As suggested in this decision and order, the allegations and claims of the
three adult parties are dramatically divergent. It would seem, under those circumstances,
that it would be prudent, before any fact finding hearing, for the parties to engage in the
most robust discovery proceedings including bills of particulars and examinations before
trial. It is suggested that the latter include the deposition of any non-party affiants whom
any party might contemplate calling to testify. The schedule established in the following
decretal paragraph provides adequate time for such an opportunity. The Court also notes
that a conference with the Court, at an early opportunity, may be salutary.

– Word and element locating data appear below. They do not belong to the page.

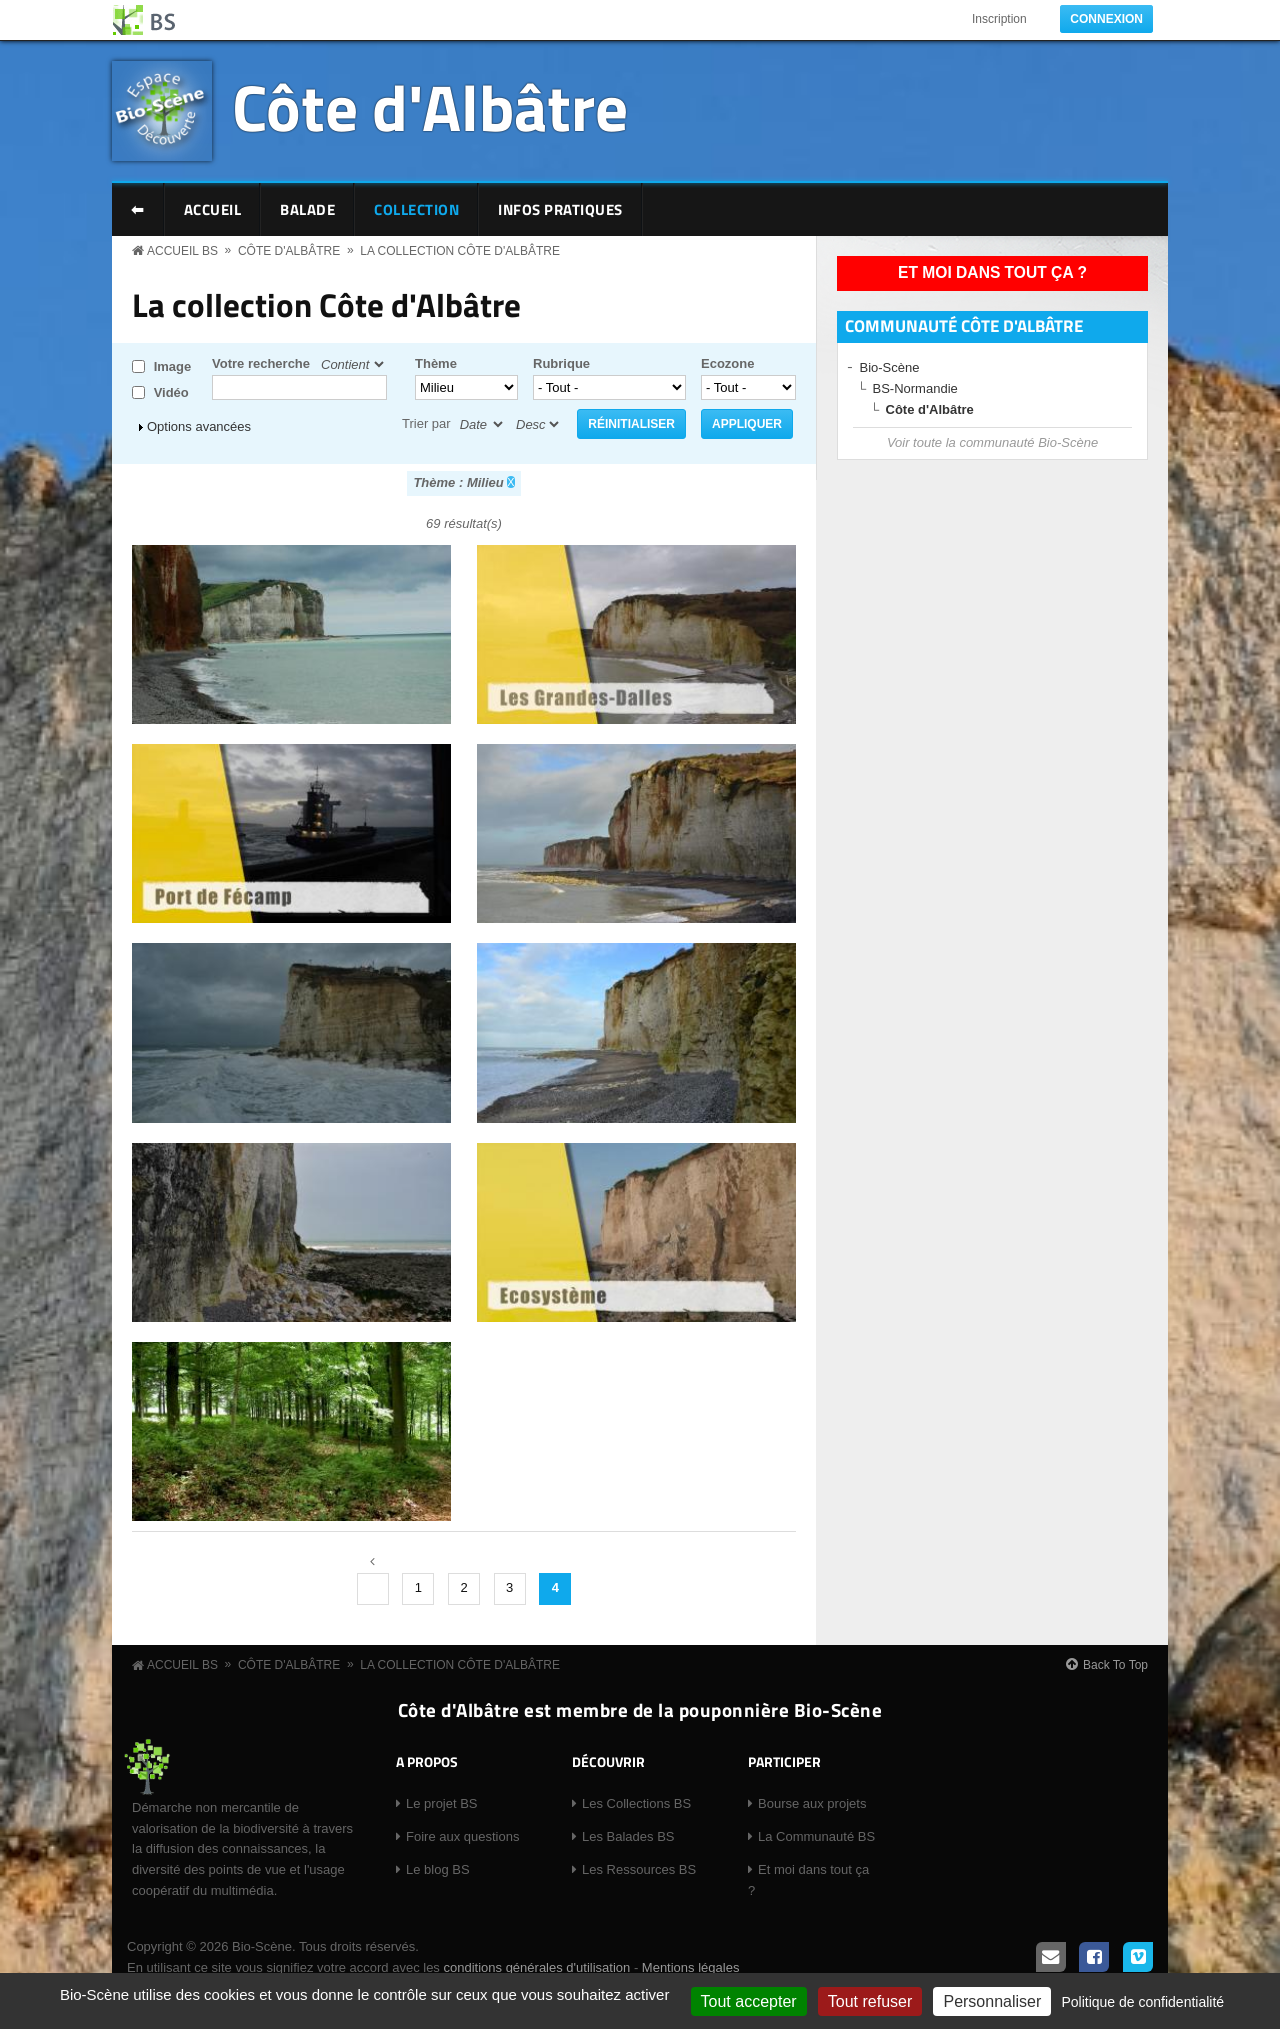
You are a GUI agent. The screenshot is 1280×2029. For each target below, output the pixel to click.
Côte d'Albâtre (430, 106)
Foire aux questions (462, 1836)
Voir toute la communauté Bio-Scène (992, 442)
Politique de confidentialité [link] (1142, 2002)
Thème (436, 363)
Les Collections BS (636, 1803)
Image (173, 366)
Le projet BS (442, 1803)
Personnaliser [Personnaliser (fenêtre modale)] (992, 2001)
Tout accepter (749, 2001)
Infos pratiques (560, 209)
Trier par (426, 423)
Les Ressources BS (639, 1869)
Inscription (999, 19)
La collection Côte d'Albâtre (460, 251)
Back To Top (1115, 1665)
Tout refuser (870, 2001)
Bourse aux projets (812, 1803)
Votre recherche (261, 363)
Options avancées (199, 426)
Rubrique (561, 363)
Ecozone (727, 363)
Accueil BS (182, 251)
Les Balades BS (628, 1836)
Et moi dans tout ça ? (992, 272)
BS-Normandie (915, 388)
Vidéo (171, 392)
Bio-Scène (890, 367)
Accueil (213, 209)
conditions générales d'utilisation (536, 1967)
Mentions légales (691, 1967)
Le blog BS (438, 1869)
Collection (416, 209)
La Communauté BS (816, 1836)
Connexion (1106, 19)
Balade (307, 209)
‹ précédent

Under these unusual circumstances, it is prudent for the Court to reserve
decision upon any motion to dismiss the pending paternity petitions. Likewise, it would
also seem that any resolution of the companion Family Court Act article 6 custody
proceedings is dependent upon the outcome of these paternity petitions. Accordingly, and
upon the Court's own motion, the custody proceedings will be stayed but conferenced
with the Court on the conference date established in the following decretal
paragraphs.
NOW, upon due consideration, it is hereby
ORDERED that these proceedings, and the companion Family
Court Act article 6 custody proceedings, be, and the same hereby are, adjourned to the
calendar of this Court on the 13th day of June, 2014, at 1:00 p.m., for a conference with
all parties, except the child, and all counsel to be present; and it is further
ORDERED that these paternity proceedings be, and the same
hereby are, further adjourned to the calendar of this Court on the 16th day of July, 2014,
at 8:15 a.m., for a pre-trial [*8]settlement conference, if
necessary; and it is further
ORDERED that these paternity proceedings be, and the same
hereby are, further adjourned to the calendar of this Court on the 18th day of July, 2014,
at 8:15 a.m., for an evidentiary hearing, if necessary, to determine whether the petitioners
should be estopped from asserting the putative father's paternity of the subject child; and
it is further
ORDERED that discovery relative to these paternity proceedings be
completed by not less than two weeks prior to the pre-trial settlement conference and the
evidentiary hearing ordered herein; and it is further
ORDERED, upon the Court's own motion, that the Chief Clerk of
this Court enter an order staying the companion Family Court Act article 6 custody
proceedings except as set forth herein.
ENTER____________________________
Family Court Judge
Dated at Malone, New York, this 15th day of May, 2014.
Footnotes
Footnote 1:It should be noted that
the putative father's petition was not addressed at the initial appearance before the
Support Magistrate on February 10, 2014, as the order transferring the matter to this
Court was not received until the day of the appearance on the mother's petition.
Nonetheless, all of the appropriate parties to both petitions were before the Court.